Il razzismo “partigiano” della Boschi
La sinistra governativa ha partorito l’ultima delle fatiche post-ideologiche: la selezione della razza partigiana.
Nel variegato alveo della Resistenza, esistono partigiani di serie A e partigiani di serie B. Cos’è che fa pendere l’ago della bilancia?
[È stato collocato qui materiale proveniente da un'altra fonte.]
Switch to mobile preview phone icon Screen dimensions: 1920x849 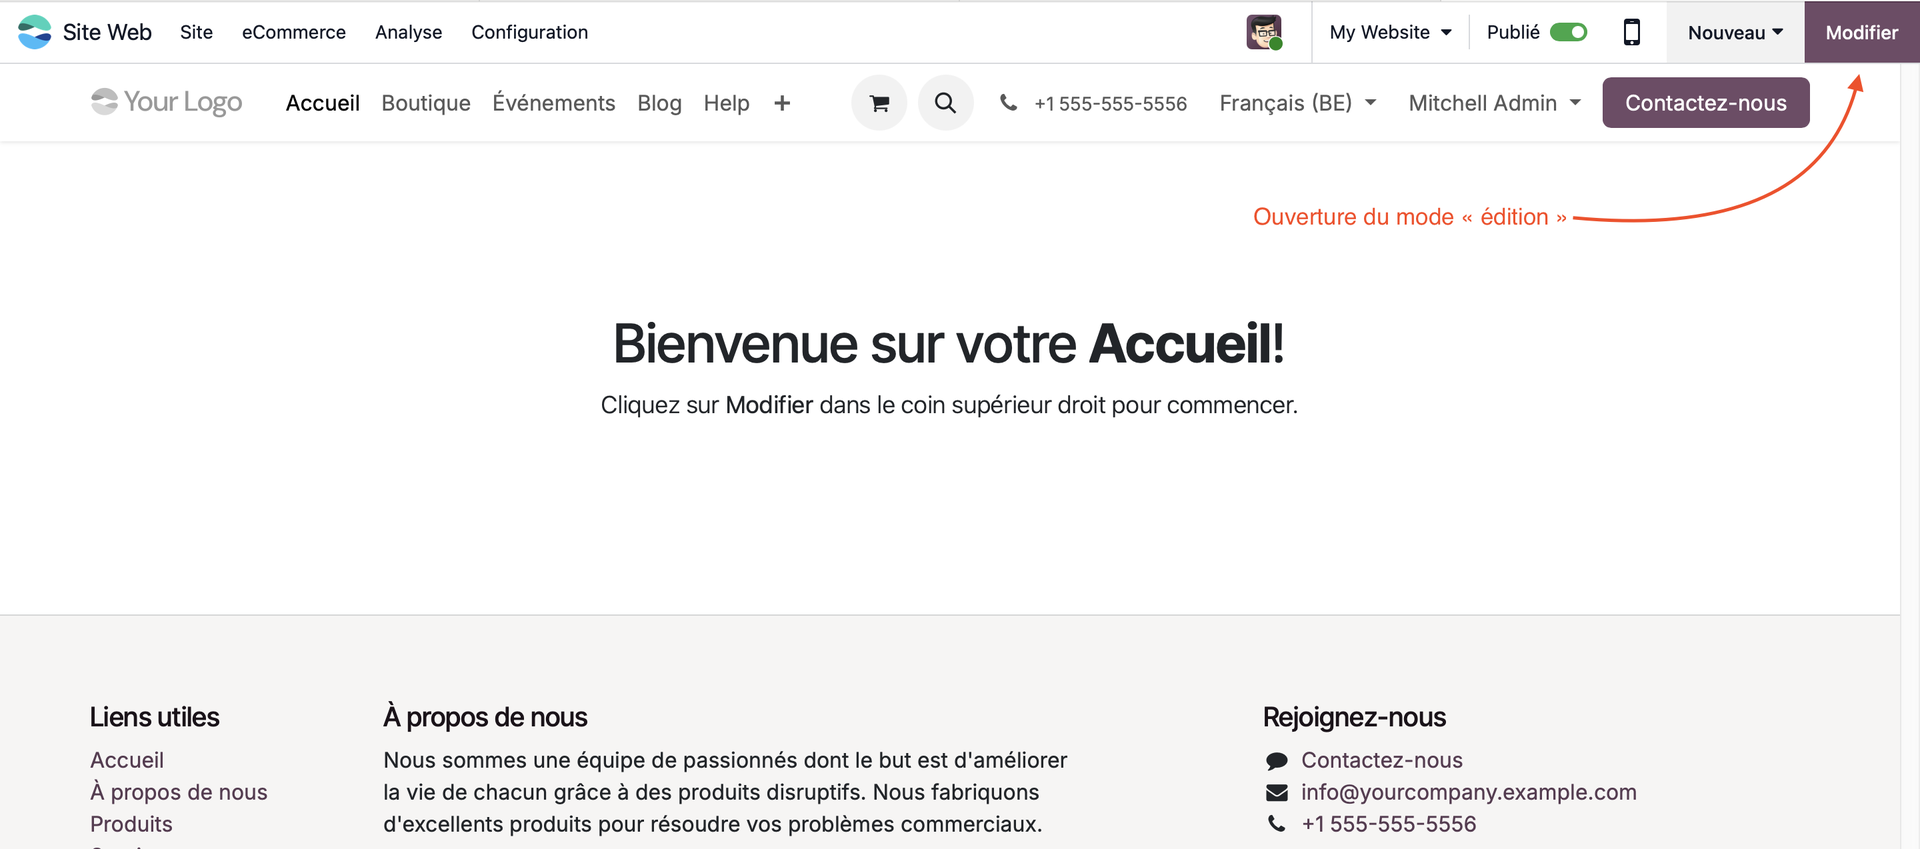click(1631, 32)
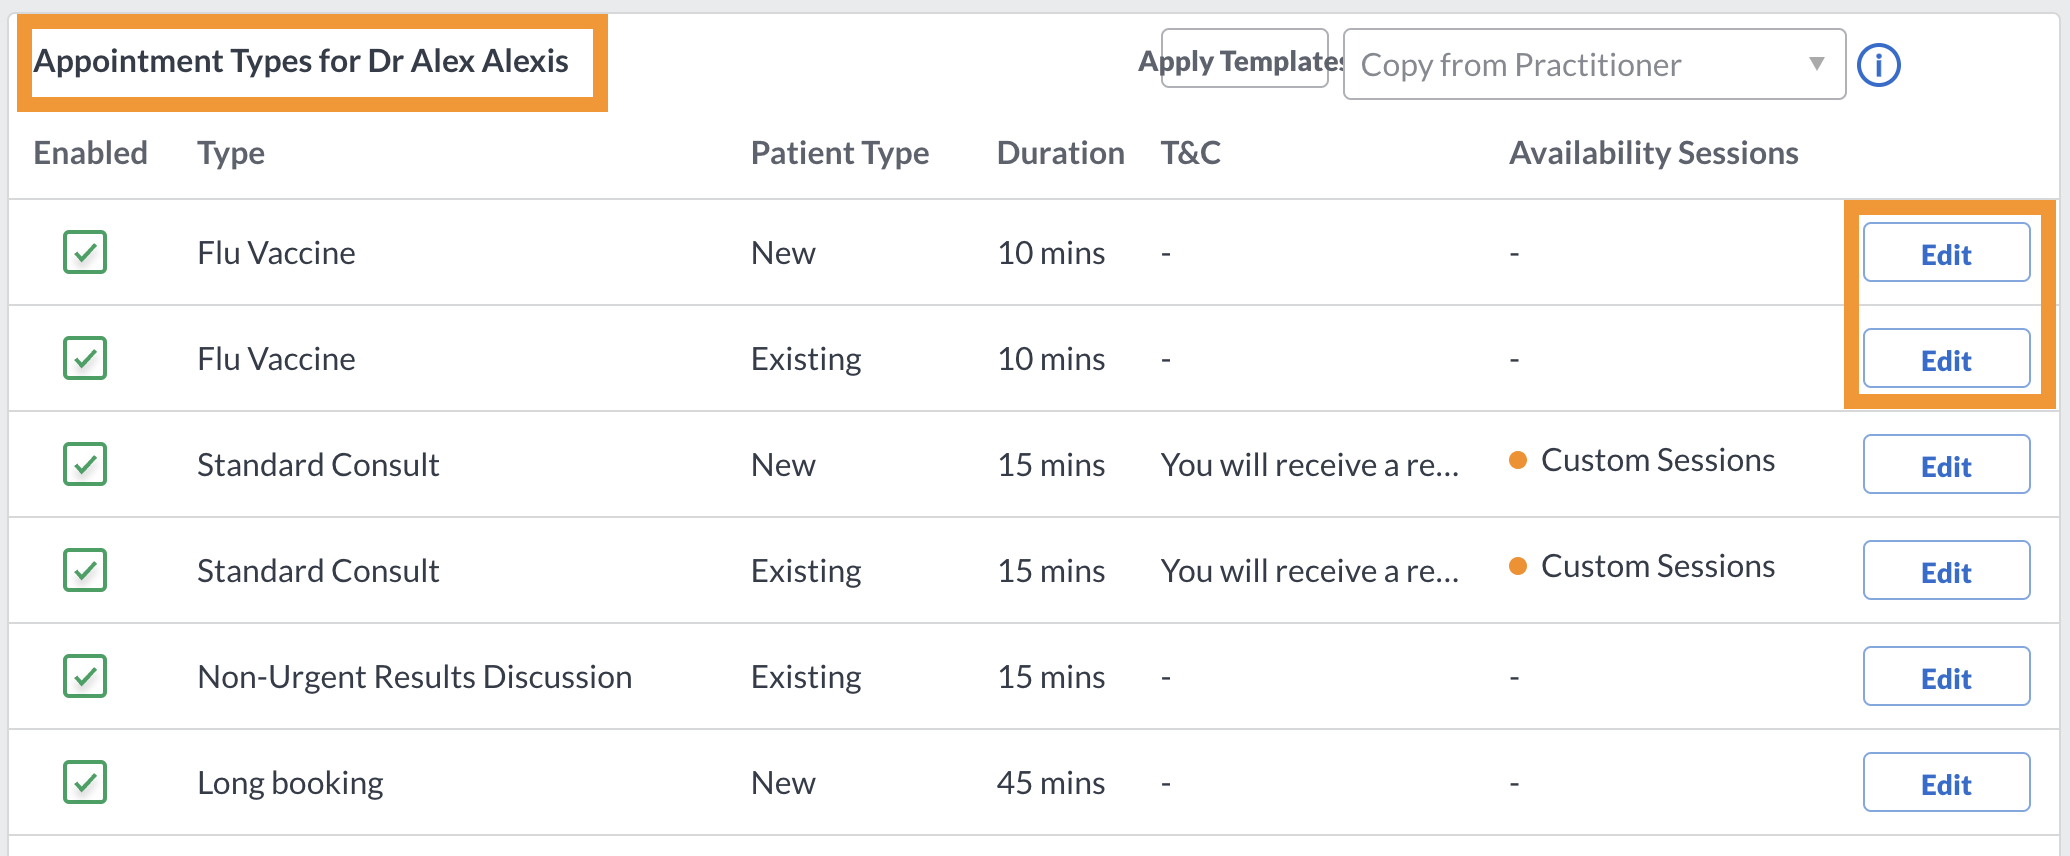Click Custom Sessions for existing Standard Consult

click(x=1656, y=567)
L’appoggio o meno al governo, in particolare al ddl Boschi.
E proprio a quest’ultima va attribuita la nuova invenzione, o forse sarebbe il caso di definirla dottrina.
“I partigiani che voteranno sì al referendum sono quelli che hanno combattuto la Resistenza e non le generazioni successive”, ha spiegato oggi il ministro, portando ad esempio Germano Nicolini, conosciuto con il soprannome Il Diavolo, storico partigiano emiliano che ha dichiarato che voterà sì al referendum.
Peccato che la Boschi dimentichi un altro storico combattente, tale Silvano Sarti, presidente onorario dell’Anpi di Firenze nonché ex combattente della Brigata Sinigaglia. Un’icona della resistenza che alla veneranda età di 88 anni (non proprio un ragazzino o una generazione successiva per citare la Boschi) il 6 maggio scorso, dopo aver presenziato a un convegno di Renzi, ha tenuto a precisare: “Faremo banchetti nelle piazze e nelle strade per far sentire la nostra voce, chi pensa che ho cambiato idea si sbaglia. Il fatto che fossi a sentire il Presidente del Consiglio è un diritto che per statuto dell’Anpi mi spetta, la mia posizione è un convinto no. Noi partigiani siamo la coscienza critica delle democrazia e difenderemo sempre la nostra Carta”.
Insomma, il partigiano vero è il primo, quello che vota sì al referendum, il Diavolo. Quella che vota no è il partigiano sbagliato, da mettere al bando, l’acqua santa. E la Boschi, col suo “razzismo partigiano”, sta col Diavolo.